Im hell erleuchteten Wohnzimmer ließ er sich auf ihr altes, braunes Sofa fallen; das einzige Möbelstück, das über zehn Jahre alt war, von allen, die sie besaßen. Es gefiel ihnen zwar nicht, aber es war ein Geschenk von Christines reichem Patenonkel gewesen und sie wollten ihn nicht beleidigen, da er auch ihre Wohnung bezahlte.

Brad dachte über Christines Vorwurf nach. Er war sich sicher, dass sie ihm nie unterstellen würde, mit Antonio etwas zu haben, wenn dieser nicht so hübsch aussehen würde.

„Es ist zum Kotzen!“, fluchte sie, während sie zu ihm ins Wohnzimmer schlurfte. Ihre Füße verursachten dabei auf dem hellgrauen Teppichboden ein kratzendes Geräusch. Das hinderte Christine allerdings nicht daran, sich weiterhin auf diese Art fortzubewegen. Geradezu provozierend rutschte sie auf ihren Fersen zum Fenster, um das Rollo herunterzulassen.
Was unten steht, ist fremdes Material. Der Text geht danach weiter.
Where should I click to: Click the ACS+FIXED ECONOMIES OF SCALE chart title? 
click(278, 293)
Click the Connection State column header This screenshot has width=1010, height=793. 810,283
Es war noch nicht Nacht geworden, doch da in ihrer Wohnung sämtliche Lampen brannten, war es den Nachbarn auf der gegenüberliegenden Straßenseite möglich, sie genauestens durch die Fenster zu beobachten.

„Wenn man arbeitslos und ordentlich ist, hat man einfach nichts zu tun!“, fuhr Christine fort und blickte sich gereizt im ganzen Zimmer um.
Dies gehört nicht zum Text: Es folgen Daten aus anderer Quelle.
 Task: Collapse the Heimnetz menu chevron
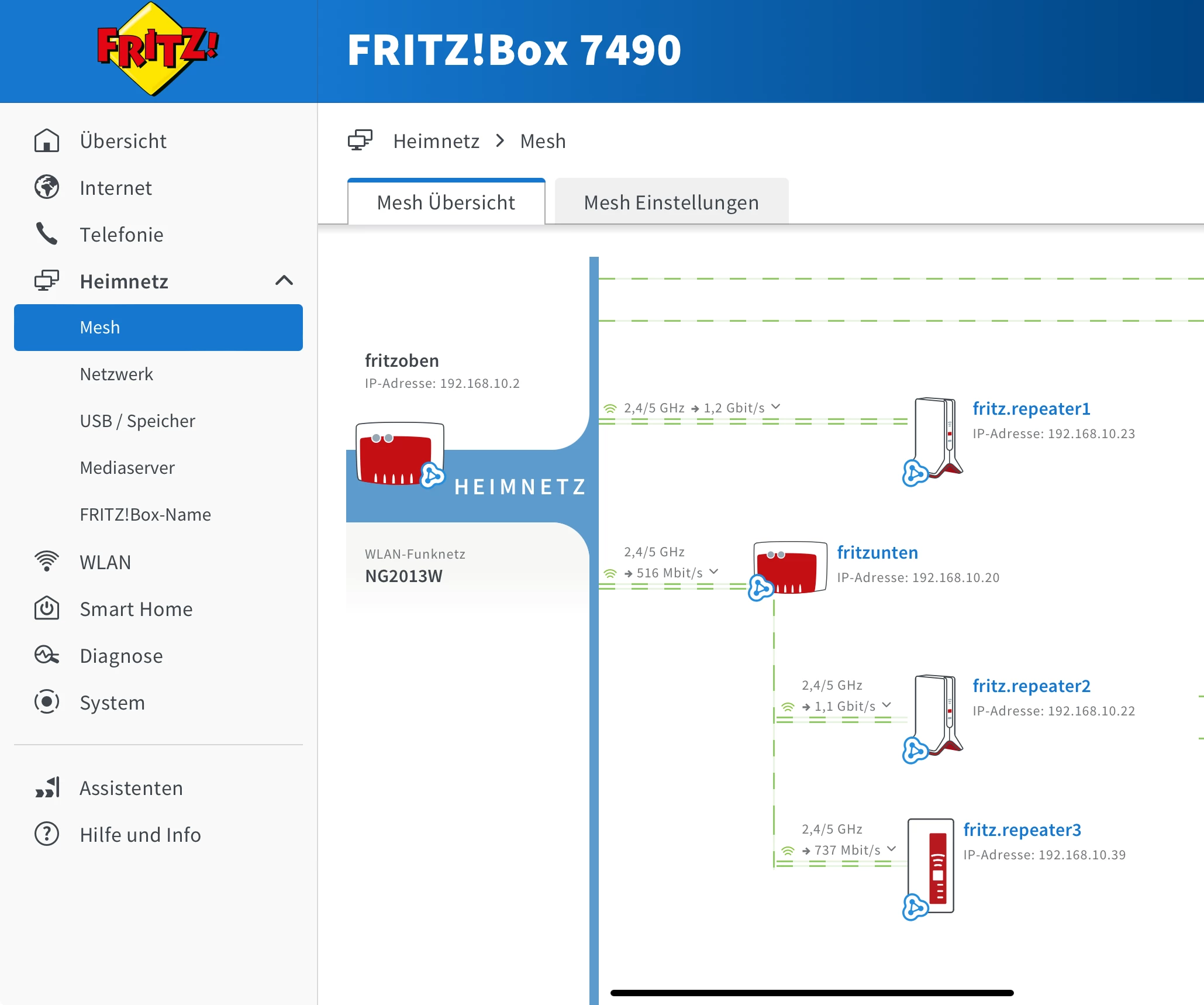coord(284,281)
Kam man zur Tür herein, befanden sich gleich daneben ein schlichter, runder Tisch und vier Stühle aus demselben, holzähnlichen Material. Jedes der Möbelstücke war schnörkellos und leer. Es war nur eine Ecke ihrer Wohnung und doch gab sie den Gesamteindruck ihres Zuhauses wieder.

Alles sah so aus, als wären sie gerade erst eingezogen. Manchmal konnte Brad sogar verstehen, warum Christine unbedingt die Bilder an den Wänden hängen haben wollte.

„Wozu hab ich eigentlich BWL studiert?“, schimpfte sie und ließ sich neben ihn auf das Sofa sinken, „Weißt du, ich hab das Bewerbungsschreiben so satt! Was hältst du davon, wenn wir demnächst mal ne Party geben?“

Brad zuckte nur verwirrt mit den Achseln, doch das reichte Christine schon als Zustimmung.

„Super!“, rief sie enthusiastisch und sprang wieder auf. Manchmal wechselte sie ihre Launen so schnell, dass Brad sich dabei ertappte, sie für oberflächlich zu halten.